Izolda - Isso. A ideia é que a instituição funcionasse como uma escola de aplicação. Mas nunca funcionou de fato dessa forma. Foi por ela que começamos, pela primeira vez, a ver o que se passava na escola pública. Havia uma desconexão muito grande - e ainda há! - entre a universidade e a realidade da educação pública. Acompanhávamos todo o dia a dia da escola, das professoras. Eu via meninos de 5, 6 anos já com distorção de idade-série. Não sabiam sequer desenhar o nome. Foi nessa escola que eu ouvi algo impressionante de um menino do 1º ano, com 10 anos. Ele reconheceu em mim uma autoridade frente à professora e me falou: “Diga pra essas professoras que copiar essas coisas aí eu já sei. Eu quero é aprender a ler”. Fiquei muito impressionada com essas palavras dele.
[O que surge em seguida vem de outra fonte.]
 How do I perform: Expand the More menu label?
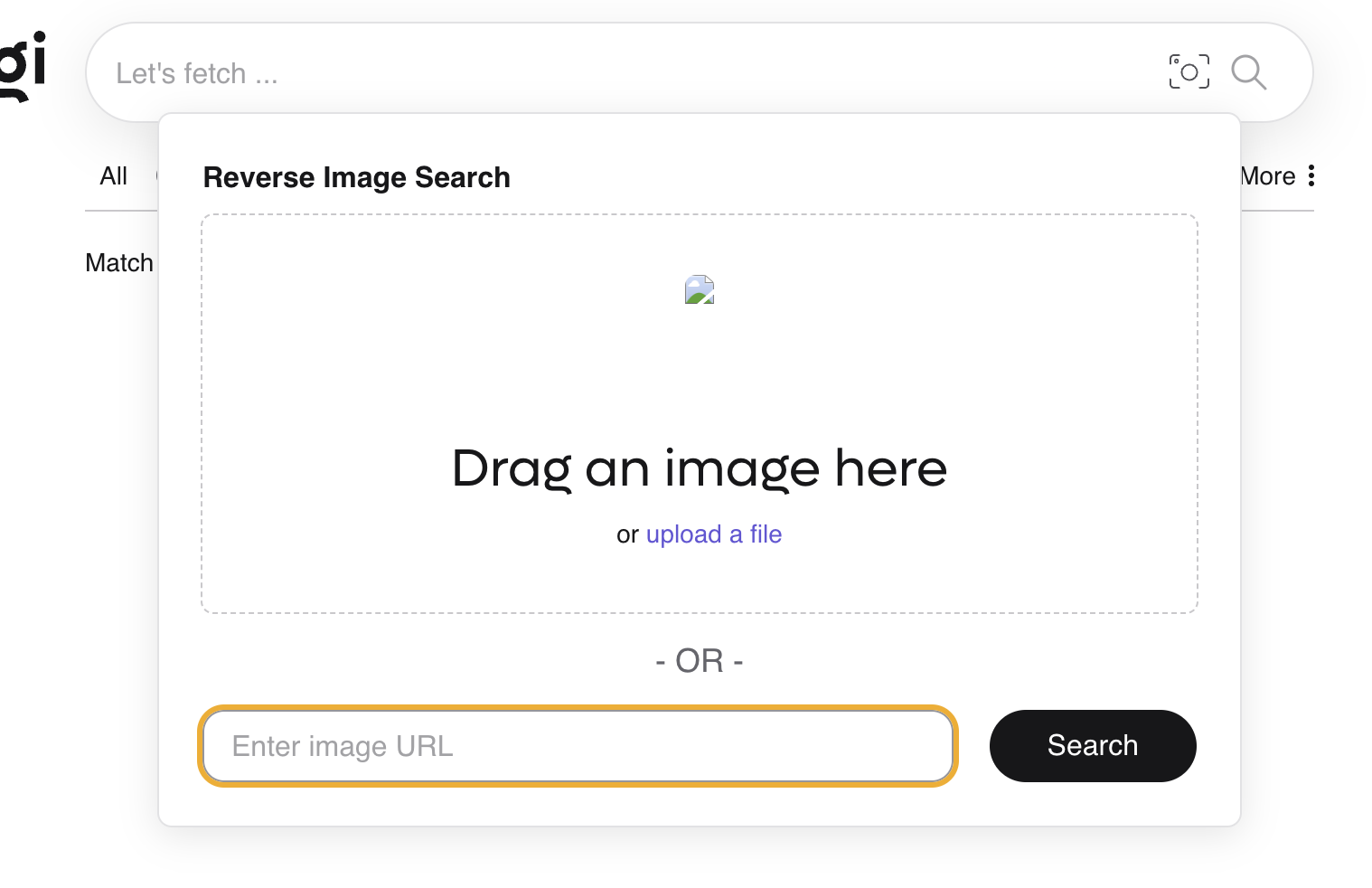(1269, 176)
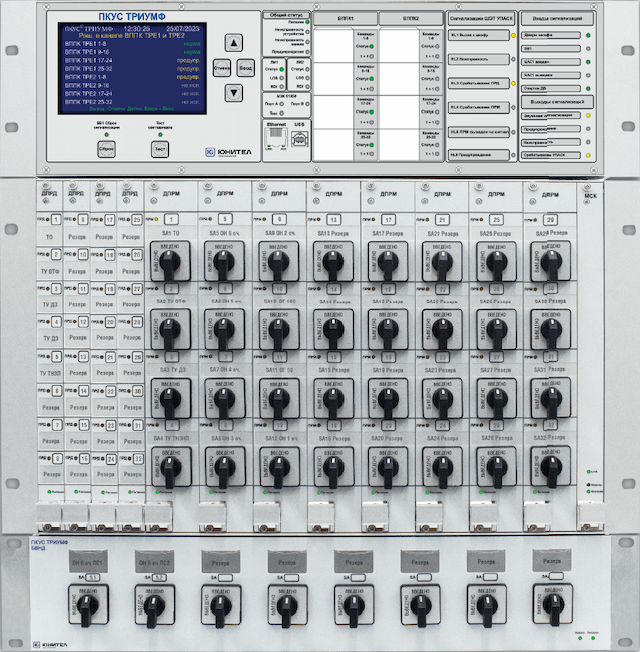Toggle the SA5 ОН 5 о.ч. rotary switch
This screenshot has height=652, width=640.
tap(226, 264)
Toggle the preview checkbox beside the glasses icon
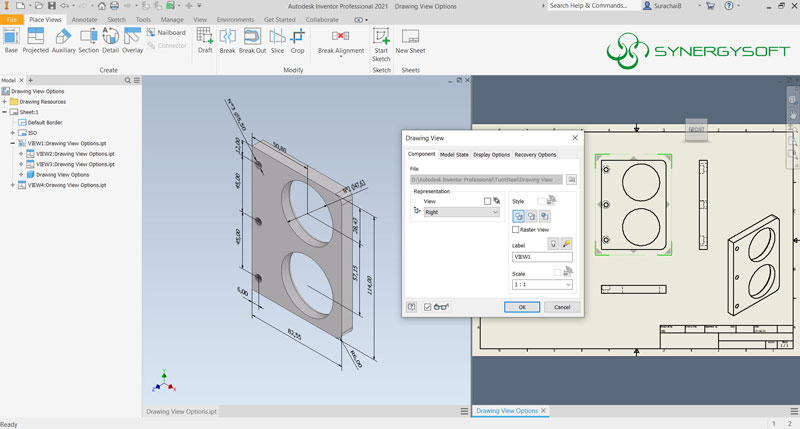The image size is (800, 429). point(428,307)
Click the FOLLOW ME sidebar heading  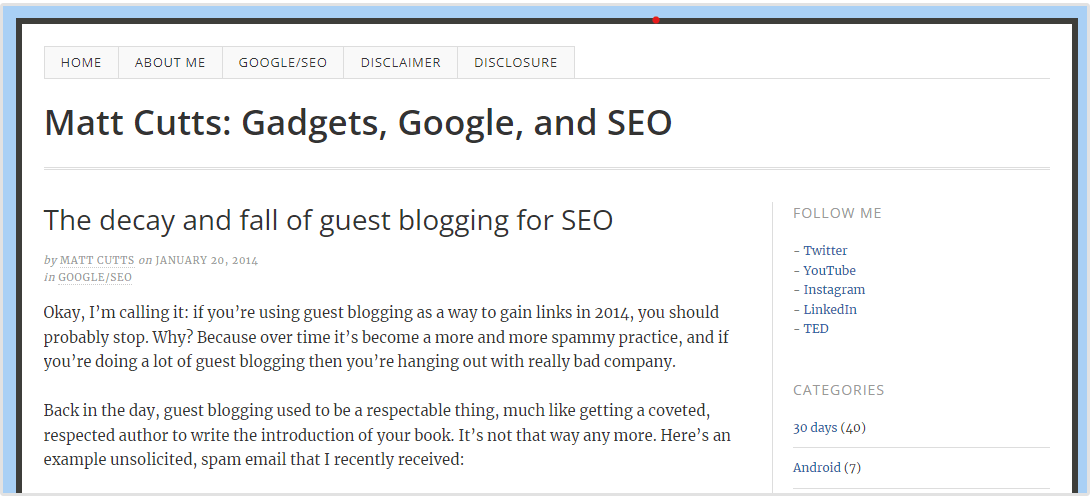point(837,213)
OP - E na universidade vocês não sabiam dessa realidade?
Izolda - Não. Não sabíamos o que realmente se passava. Nós não tínhamos instrumental para uma observação mais ampla da rede pública. No momento em que constatamos isso naquela escola, eu fiz uma proposta meio intuitiva que era garantir para os meninos do 1º ano um tempo integral. Então, eles iam em casa almoçar, porque não tinha a menor condição de garantirmos refeição, e retornavam para ter um tempo pedagógico a mais. De segunda a quinta, eles tinham esses dois tempos e na sexta-feira, eu trabalhava somente com as professoras nessa perspectiva de alfabetização, nas competências e processos de leitura e escrita. Mas, sabia, a impressão que nós tínhamos é que aquele problema só acontecia ali; em outra escola, a realidade talvez fosse outra.


OP - Esse foi um embriãozinho do que se tornaria o Programa (Programa de Alfabetização na Idade Certa) estadual?
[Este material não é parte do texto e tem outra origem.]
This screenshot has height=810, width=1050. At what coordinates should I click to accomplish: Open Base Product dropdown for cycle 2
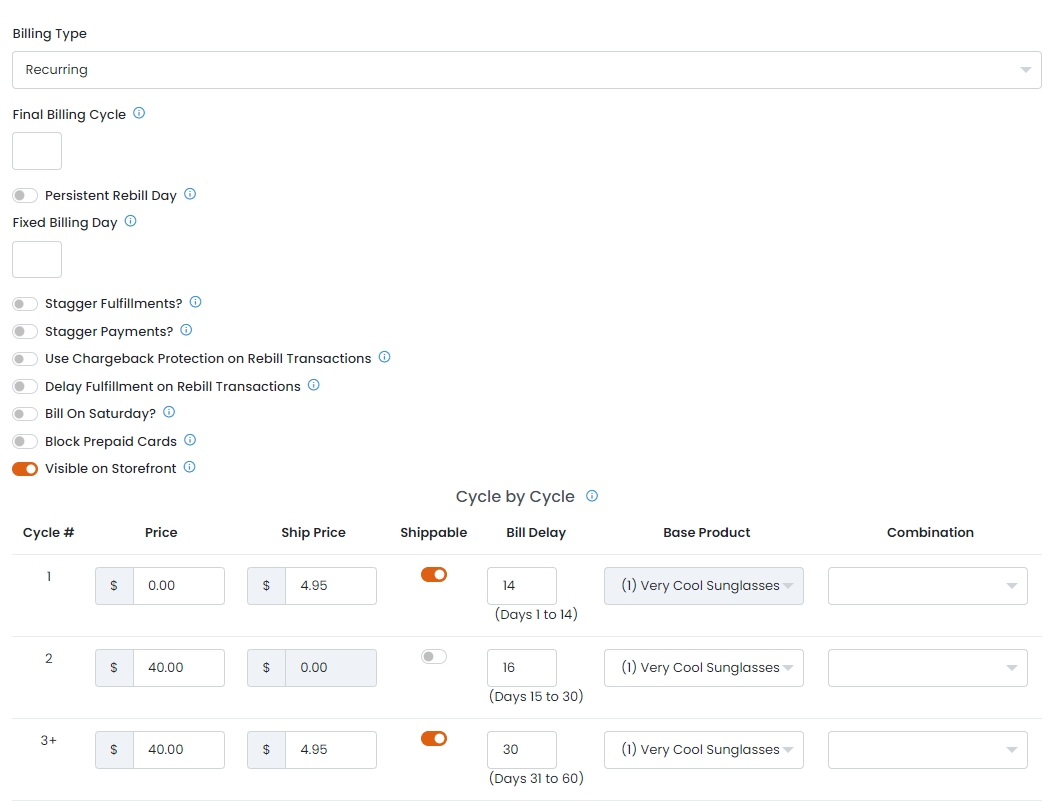(703, 668)
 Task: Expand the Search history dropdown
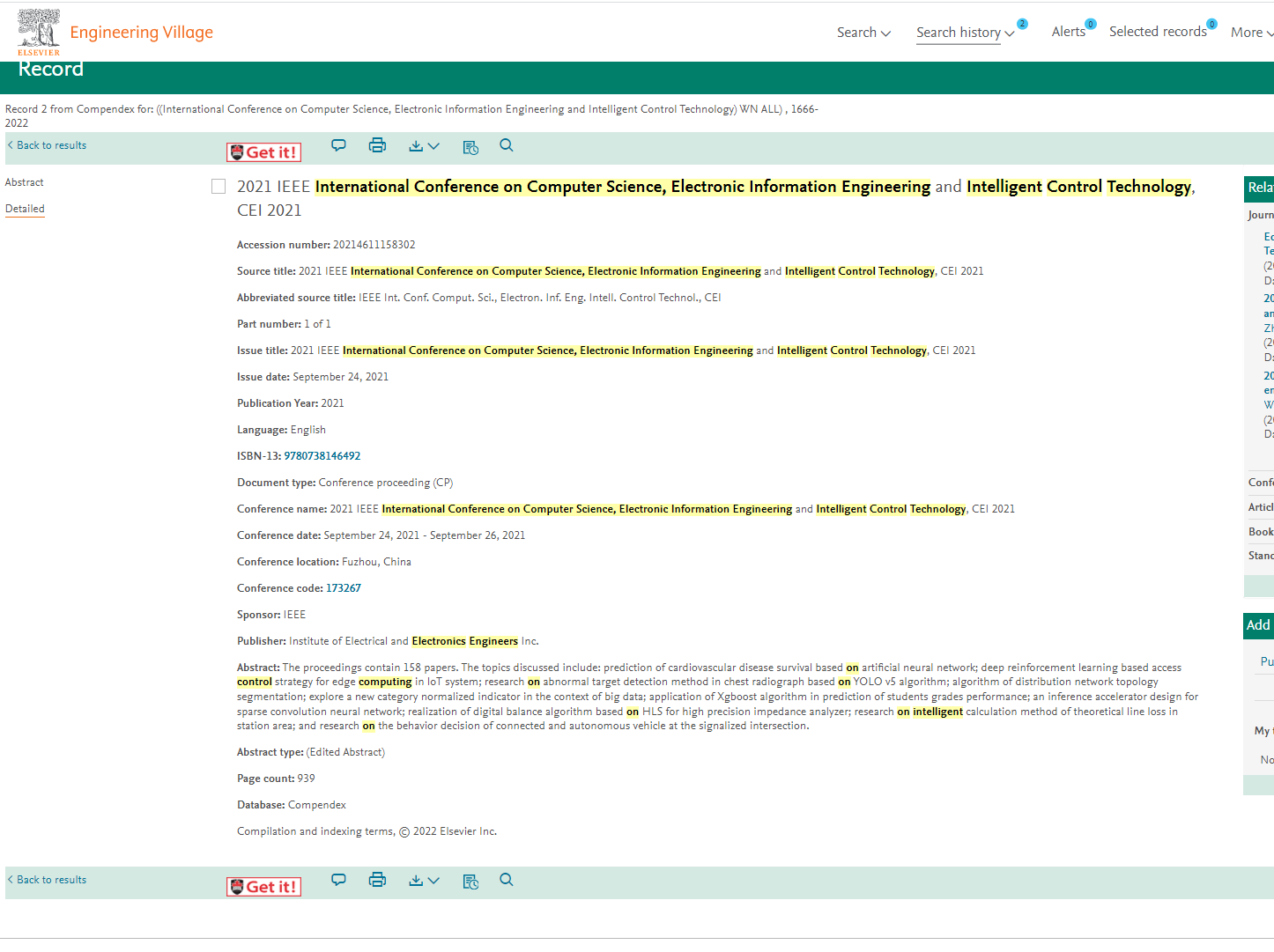tap(965, 33)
Izolda - (Risos) Da minha parte, sim. Porque eu fiquei realmente muito impressionada de ver a absoluta falência de um processo escolar. Esse trabalho de formar os professores durou um ano letivo e não teve mais sequência. Depois o curso de pedagogia se retirou de dentro da escola. Não deu para sabermos se houve algum avanço nas crianças.

OP - E quando se iniciou algo que, de fato, apontava mudanças nessa realidade?
Izolda - De 97 a 2000, durante a primeira gestão do Cid (Gomes, atual governador do Ceará) como prefeito, se iniciou a política de financiamento do Fundef (Fundo de Manutenção e Desenvolvimento do Ensino Fundamental e de Valorização do Magistério). Isso possibilitou muita coisa. Foi uma luz no fim do túnel. Começou também um movimento de municipalização maior da matrícula do ensino fundamental. Cid foi muito ágil, conseguiu apoio, construiu escolas, melhorou o salário dos professores, reformou, fez concurso, regularizou a merenda escolar, o transporte escolar. Nessa primeira gestão dele, houve um reordenamento de estrutura.


OP - A senhora não tinha nenhum vínculo com o governo nesse primeiro momento?

Izolda - Não. Eu militava nos conselhos tutelares. Mas, olhe, Sobral era terra arrasada. Eu lembro também que a Secretaria da Educação fez um convênio naquela época com o Instituto Ayrton Senna (ONG que pesquisa e produz conhecimentos para melhorar a qualidade da educação no Brasil). Implantaram o Acelera Brasil, em 98, pra fazer com que os meninos que estavam em defasagem conseguissem ganhar ritmo e pudessem ir para frente com mais rigor.


OP - O quadro de defasagem atingia qual porcentagem dos estudantes?
Izolda - Praticamente, 60% dos meninos, em diferentes níveis, estavam em distorção. O Acelera tentou resolver isso, mas o problema é que os meninos não estavam só em distorção, eles estavam analfabetos.